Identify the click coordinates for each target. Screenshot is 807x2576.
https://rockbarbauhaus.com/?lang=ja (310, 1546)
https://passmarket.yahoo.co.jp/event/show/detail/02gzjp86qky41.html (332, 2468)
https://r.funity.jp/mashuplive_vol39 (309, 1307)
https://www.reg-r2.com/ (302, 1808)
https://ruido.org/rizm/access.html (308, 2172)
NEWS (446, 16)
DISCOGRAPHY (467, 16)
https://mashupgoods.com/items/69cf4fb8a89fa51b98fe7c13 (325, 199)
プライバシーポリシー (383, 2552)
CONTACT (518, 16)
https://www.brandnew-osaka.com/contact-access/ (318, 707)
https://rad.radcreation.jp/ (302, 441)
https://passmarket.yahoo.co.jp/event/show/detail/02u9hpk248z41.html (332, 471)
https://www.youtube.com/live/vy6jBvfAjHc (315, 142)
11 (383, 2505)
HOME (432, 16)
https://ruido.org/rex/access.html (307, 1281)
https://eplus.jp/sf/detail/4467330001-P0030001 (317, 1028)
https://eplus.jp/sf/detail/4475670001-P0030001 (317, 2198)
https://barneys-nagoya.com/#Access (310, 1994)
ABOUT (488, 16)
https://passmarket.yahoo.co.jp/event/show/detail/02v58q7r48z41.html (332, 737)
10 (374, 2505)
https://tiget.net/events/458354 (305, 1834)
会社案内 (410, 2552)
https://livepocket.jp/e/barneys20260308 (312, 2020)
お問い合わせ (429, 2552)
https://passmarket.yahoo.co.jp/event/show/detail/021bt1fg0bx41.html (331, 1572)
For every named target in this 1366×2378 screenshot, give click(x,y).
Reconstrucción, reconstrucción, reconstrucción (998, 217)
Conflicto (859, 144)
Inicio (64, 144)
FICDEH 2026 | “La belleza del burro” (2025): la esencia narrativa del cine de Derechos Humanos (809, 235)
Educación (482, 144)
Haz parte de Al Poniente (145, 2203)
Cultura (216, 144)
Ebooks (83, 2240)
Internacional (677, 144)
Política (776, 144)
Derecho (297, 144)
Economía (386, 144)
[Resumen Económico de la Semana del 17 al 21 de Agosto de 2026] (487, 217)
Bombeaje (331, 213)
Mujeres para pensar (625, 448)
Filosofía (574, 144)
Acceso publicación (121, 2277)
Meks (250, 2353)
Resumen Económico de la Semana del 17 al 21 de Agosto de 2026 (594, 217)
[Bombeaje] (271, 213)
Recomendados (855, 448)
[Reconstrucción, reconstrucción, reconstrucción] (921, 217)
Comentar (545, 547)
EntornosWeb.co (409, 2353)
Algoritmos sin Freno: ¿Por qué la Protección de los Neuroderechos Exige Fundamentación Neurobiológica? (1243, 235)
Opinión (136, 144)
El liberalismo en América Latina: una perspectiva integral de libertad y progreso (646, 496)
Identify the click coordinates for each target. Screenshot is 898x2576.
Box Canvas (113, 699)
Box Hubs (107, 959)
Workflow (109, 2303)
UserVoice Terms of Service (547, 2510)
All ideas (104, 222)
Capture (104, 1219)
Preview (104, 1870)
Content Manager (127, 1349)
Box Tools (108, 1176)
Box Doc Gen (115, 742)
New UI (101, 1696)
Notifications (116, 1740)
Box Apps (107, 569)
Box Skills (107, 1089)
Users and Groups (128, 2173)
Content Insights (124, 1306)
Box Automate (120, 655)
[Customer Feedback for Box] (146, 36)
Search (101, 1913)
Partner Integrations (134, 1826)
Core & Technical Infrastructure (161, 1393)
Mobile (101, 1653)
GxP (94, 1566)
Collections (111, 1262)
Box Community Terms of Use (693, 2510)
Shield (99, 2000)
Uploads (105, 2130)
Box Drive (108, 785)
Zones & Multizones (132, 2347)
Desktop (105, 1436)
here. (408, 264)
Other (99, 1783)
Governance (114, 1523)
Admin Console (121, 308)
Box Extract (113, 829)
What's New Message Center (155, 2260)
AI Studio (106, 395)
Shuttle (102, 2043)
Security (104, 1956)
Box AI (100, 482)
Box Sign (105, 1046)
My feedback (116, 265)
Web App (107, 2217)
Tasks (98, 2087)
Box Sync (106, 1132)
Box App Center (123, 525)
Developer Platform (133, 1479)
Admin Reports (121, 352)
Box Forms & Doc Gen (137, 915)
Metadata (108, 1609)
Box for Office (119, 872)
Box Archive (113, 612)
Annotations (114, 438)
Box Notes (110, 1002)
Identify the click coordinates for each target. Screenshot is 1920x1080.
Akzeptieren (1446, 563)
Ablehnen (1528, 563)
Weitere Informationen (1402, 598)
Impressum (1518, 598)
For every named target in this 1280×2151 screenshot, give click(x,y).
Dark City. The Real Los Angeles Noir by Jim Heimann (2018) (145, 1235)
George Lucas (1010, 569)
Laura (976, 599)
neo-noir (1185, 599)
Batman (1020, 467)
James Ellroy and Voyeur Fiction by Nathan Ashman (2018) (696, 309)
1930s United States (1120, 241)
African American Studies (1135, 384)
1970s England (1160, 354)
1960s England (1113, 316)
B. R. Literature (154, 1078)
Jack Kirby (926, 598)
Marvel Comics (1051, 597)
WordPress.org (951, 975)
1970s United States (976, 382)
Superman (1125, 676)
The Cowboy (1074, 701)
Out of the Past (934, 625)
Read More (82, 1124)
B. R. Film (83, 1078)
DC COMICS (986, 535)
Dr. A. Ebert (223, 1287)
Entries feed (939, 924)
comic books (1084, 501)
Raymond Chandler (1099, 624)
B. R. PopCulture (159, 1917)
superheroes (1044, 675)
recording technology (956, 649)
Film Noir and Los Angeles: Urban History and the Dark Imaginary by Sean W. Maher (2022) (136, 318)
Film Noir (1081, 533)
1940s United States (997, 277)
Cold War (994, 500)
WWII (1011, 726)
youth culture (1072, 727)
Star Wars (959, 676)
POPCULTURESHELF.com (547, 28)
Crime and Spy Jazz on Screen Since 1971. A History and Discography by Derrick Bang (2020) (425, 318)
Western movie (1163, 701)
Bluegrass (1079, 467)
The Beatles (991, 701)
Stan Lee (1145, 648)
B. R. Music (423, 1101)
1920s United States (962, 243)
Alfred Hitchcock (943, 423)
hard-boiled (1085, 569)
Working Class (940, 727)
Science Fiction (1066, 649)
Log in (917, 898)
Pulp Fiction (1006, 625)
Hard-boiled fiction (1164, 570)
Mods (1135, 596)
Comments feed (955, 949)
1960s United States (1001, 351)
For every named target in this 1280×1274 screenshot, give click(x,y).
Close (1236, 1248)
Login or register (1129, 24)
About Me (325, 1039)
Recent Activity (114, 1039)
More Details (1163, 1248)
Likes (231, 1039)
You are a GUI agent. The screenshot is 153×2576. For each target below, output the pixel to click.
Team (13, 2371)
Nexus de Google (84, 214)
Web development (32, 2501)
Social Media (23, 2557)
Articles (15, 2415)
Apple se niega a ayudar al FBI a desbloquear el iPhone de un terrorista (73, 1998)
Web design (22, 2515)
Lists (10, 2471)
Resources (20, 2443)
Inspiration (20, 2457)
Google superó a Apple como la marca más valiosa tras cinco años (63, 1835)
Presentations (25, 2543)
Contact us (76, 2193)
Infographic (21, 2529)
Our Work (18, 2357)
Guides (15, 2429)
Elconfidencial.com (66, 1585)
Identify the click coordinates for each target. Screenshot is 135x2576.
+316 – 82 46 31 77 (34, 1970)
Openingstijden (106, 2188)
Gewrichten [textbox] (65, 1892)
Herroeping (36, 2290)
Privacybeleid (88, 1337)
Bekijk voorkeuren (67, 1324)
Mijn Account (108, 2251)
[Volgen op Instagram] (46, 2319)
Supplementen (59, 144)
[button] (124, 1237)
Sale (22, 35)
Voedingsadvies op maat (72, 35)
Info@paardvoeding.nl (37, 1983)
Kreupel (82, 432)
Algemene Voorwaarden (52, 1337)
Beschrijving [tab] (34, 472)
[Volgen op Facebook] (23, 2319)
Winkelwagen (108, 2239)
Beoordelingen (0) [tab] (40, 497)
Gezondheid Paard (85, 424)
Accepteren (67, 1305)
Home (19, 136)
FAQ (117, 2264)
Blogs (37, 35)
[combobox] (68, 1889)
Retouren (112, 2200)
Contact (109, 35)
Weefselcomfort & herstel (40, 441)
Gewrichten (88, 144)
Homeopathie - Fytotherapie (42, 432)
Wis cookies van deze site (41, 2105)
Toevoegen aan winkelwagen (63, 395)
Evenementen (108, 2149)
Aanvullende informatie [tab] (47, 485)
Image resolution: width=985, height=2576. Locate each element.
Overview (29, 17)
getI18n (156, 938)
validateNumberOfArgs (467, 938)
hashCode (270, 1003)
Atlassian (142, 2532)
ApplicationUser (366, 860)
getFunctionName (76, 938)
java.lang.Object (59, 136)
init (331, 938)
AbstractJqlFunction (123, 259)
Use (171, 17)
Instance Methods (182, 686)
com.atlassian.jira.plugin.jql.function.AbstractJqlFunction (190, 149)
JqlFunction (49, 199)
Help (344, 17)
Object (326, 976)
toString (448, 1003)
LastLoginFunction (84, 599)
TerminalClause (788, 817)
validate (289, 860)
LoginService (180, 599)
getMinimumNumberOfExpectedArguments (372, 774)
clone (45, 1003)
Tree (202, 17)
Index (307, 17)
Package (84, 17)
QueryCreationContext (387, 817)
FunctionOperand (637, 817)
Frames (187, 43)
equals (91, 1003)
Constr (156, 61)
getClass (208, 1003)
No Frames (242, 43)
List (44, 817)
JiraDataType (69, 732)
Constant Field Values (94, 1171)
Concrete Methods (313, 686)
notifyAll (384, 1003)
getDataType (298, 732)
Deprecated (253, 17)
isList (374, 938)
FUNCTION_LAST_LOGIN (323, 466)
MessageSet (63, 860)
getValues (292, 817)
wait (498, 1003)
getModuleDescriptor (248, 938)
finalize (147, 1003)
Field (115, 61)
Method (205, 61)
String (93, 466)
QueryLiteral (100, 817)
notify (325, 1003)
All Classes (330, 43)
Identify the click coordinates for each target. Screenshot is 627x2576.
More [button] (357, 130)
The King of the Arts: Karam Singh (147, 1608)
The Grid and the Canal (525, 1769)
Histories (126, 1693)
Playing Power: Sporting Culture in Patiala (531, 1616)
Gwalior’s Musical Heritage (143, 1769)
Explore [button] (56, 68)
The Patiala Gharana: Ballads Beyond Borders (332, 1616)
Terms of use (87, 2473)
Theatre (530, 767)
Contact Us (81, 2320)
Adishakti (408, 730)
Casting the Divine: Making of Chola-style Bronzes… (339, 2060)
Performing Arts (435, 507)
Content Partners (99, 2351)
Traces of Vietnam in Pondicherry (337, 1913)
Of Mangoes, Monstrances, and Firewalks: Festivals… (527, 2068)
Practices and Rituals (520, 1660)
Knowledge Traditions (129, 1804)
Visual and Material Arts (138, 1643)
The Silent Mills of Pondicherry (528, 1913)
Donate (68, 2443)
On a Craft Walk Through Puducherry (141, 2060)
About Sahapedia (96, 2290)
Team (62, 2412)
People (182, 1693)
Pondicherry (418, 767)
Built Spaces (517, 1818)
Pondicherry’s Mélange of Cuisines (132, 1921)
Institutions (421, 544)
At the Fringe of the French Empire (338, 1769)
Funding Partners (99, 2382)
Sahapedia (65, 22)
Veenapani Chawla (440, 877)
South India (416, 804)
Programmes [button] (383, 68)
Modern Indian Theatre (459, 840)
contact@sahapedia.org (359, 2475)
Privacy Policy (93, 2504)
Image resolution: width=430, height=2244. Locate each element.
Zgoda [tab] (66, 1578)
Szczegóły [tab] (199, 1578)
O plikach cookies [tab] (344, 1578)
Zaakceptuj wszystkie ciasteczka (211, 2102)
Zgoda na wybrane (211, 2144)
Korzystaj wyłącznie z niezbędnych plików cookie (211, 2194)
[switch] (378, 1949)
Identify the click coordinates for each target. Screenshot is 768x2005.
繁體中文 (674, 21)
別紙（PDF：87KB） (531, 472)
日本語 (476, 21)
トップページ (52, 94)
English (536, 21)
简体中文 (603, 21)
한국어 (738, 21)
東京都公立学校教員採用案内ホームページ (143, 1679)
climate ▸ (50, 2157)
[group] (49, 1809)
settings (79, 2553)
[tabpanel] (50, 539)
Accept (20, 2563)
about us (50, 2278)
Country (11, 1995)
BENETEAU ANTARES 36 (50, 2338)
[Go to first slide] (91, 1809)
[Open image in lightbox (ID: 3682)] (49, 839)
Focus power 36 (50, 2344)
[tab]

- - - - - - -

PROBLEM STATEMENT: Pull every line containing the word "this" out of the listing.

EXERCISE OUTPUT:
For every named target in this 1366×2378 screenshot, give click(x,y).
For every named target in this 1280×2151 screenshot, give click(x,y).
For every named target in this 1280×1274 screenshot, give click(x,y).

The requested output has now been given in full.